The algorithm is finished when all of the nodes are colored. The highest color gives the number of attractors.

THE STATISTICAL APPROACH

If the number of automata is greater than thirty, the preceding algorithm, which requires a memory size of the order of $2^N$ and a time of the order of $N2^N$, is inapplicable. The statistical method consists of starting from randomly chosen initial conditions and collecting dynamical data.

To find a limit cycle, a reference must be stored in memory: this is the configuration reached by the network after an arbitrary time which is assumed to be greater than the transient period. The algorithm consists of taking the reference at time tref, and comparing it to all of the configurations obtained. A counter can be used to measure the period. It is possible that the reference may have been taken too soon: in fact the comparison is done between times tref and 2$\times$tref. If the limit cycle has not been detected at 2$\times$tref, we take a new reference at 2$\times$tref and we multiply the search time by 2. The operation ``new reference-new search'' continues until the limit cycle is reached, unless we decided a priori to interrupt the search at a maximum time.

To estimate the number of attractors, we must compare the configurations reached during a limit cycle to the configurations obtained for a previously determined limit cycle. If number of attractors is high, this can be a long search. This is why certain decimal coding are sometimes used.

CELLULAR AUTOMATA AND BOUNDARY PROBLEMS

The algorithms proposed in the general case can of course be applied to cellular automata. They can be simplified by taking advantage of the regularity of the connections and the uniformity of the state change functions.

It is not necessary to keep connection matrices representing the inputs of the automata, since each matrix can generally be obtained by a simple translation from the position of the automaton under consideration. A small difficulty comes up due to the finite character of the lattice used in simulations. Cellular automata are defined for infinite lattices, whereas the simulated lattices are limited by boundaries. There are several ways of dealing with boundary effects. One way, for example, is to fix the states of the automata on the boundaries to arbitrary values. The most frequent solution used in simulations consists of connecting opposite edges to each other, which has the advantage of being less rigid than the previous solution. A linear lattice is then forms a circle, and a higher dimensional lattice forms a torus or a hypertorus.

To take into account the conditions at the edges, we add two ``surfaces'' inside the lattice (in fact, an automaton at each edge for one dimension, two rows of automata in two dimensions, etc.). The iteration loops which calculate the new state, neta$(i)$, only apply to the internal lattice. The states of the edges are only updated during the second loop, which updates the vector eta$(i)$; and they then take on the values of the new eta calculated for the ``real'' edge to which they are connected. For example, if a linear lattice of 10 automata is being simulated, these automata are numbered from 2 to 11. We add to them a left edge, numbered 1, and a right edge, numbered 12. At the beginning of any loop from 2 to 11 to update neta$(i)$, eta$(1)$ is equal to eta$(11)$ and eta$(12)$ is equal to eta$(2)$. In this way, the state of automaton 11, the farthest to the right, is set as function of a right-hand signal sent by automaton 2, which is the farthest to the left. Of course, if the connections involve more than the nearest neighbors, the size of the edges is correspondingly increased.

* WORK TO DO *
A: Reproduce the passage on simulating automata networks from "The algorithms proposed" up to and including "state change functions.".
B: According to the passage on simulating automata networks, what is the most frequent way of handling boundaries in simulations?

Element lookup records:

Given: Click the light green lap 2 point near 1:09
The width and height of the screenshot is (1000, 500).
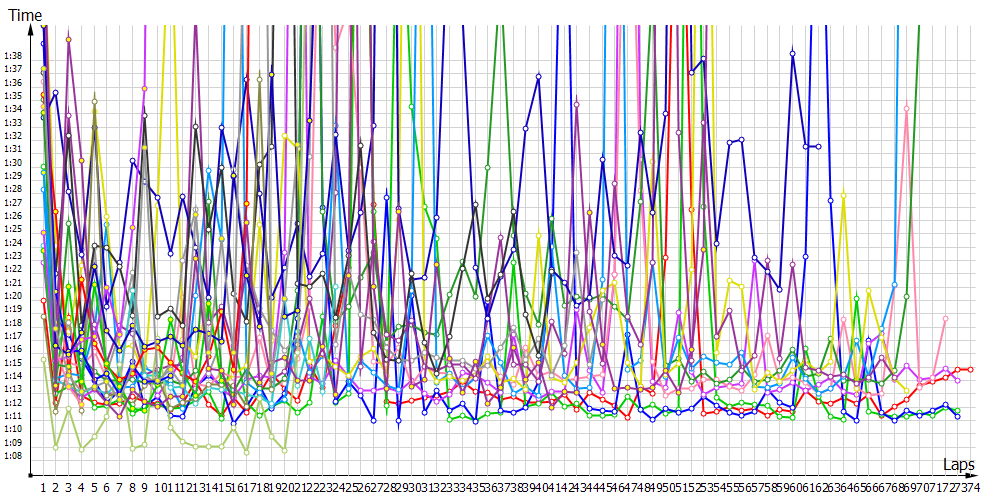Looking at the screenshot, I should (56, 446).
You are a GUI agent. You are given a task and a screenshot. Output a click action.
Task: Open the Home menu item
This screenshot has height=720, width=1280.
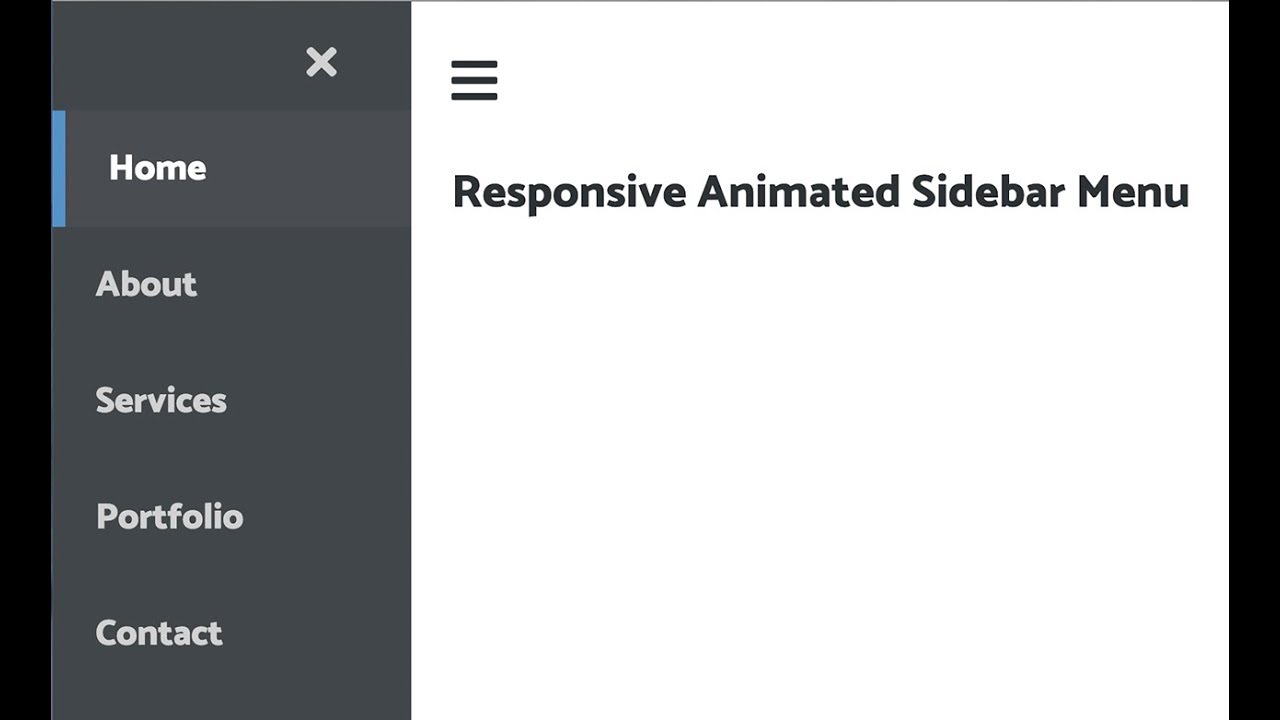(x=157, y=168)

* ANSWERS TO THE TASKS *
A:
The algorithms proposed in the general case can of course be applied to cellular automata. They can be simplified by taking advantage of the regularity of the connections and the uniformity of the state change functions.

B: Connecting opposite edges of the lattice to each other.